-- SUPPLIED RECORDS --
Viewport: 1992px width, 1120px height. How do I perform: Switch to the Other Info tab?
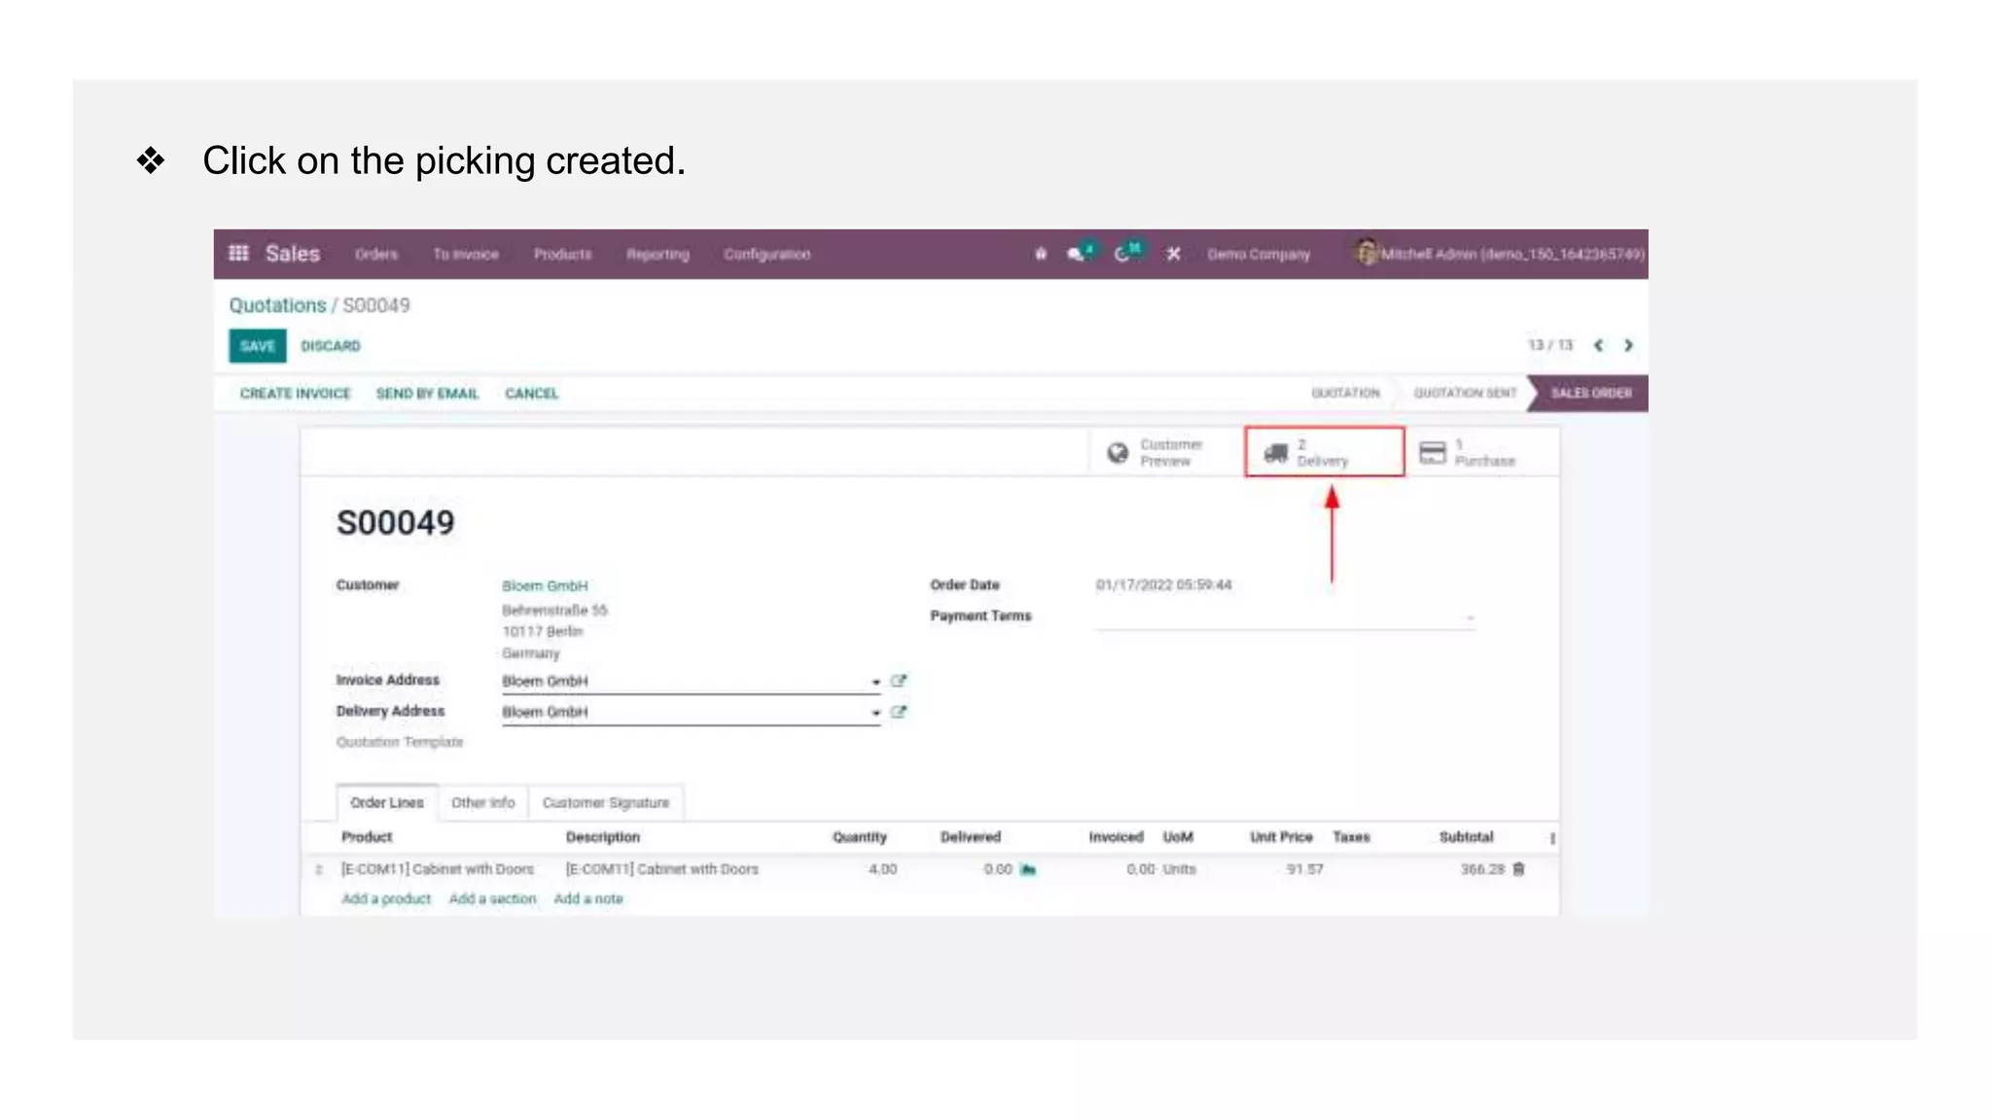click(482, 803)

--

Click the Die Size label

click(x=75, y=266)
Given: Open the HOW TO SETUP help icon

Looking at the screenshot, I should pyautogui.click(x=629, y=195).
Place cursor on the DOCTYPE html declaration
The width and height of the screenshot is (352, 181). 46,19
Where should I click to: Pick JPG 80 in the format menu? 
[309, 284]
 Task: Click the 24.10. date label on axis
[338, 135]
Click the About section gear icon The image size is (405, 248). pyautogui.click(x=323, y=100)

* * *

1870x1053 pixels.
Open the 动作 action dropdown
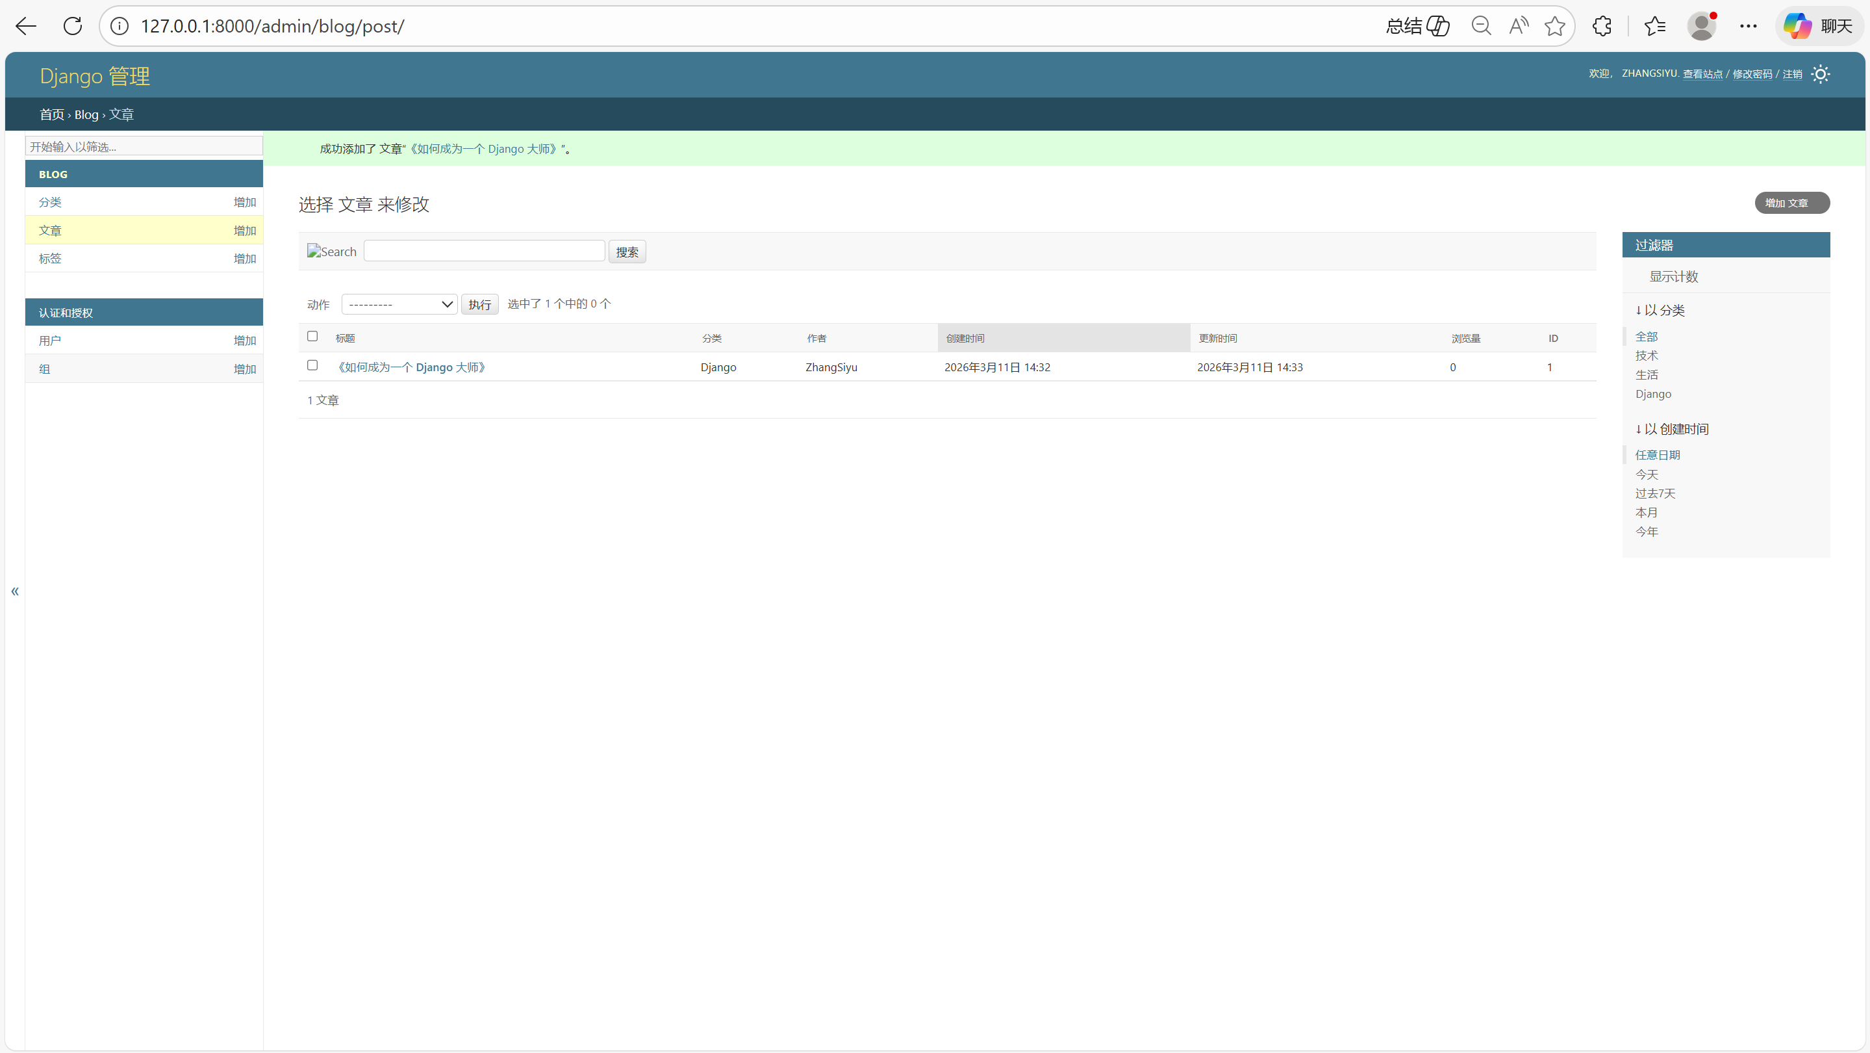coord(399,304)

-- REQUEST --
Please rewrite the records in the part that opens with the line containing "Viewport: 1992px width, 1120px" and closes with the line containing "click(482, 803)", raising each click coordinate by 147 and keeping every other word and number unchanged. Leave the pictures out of your answer.

-- EXERCISE ANSWER --
Viewport: 1992px width, 1120px height. How do I perform: Switch to the Other Info tab?
click(629, 950)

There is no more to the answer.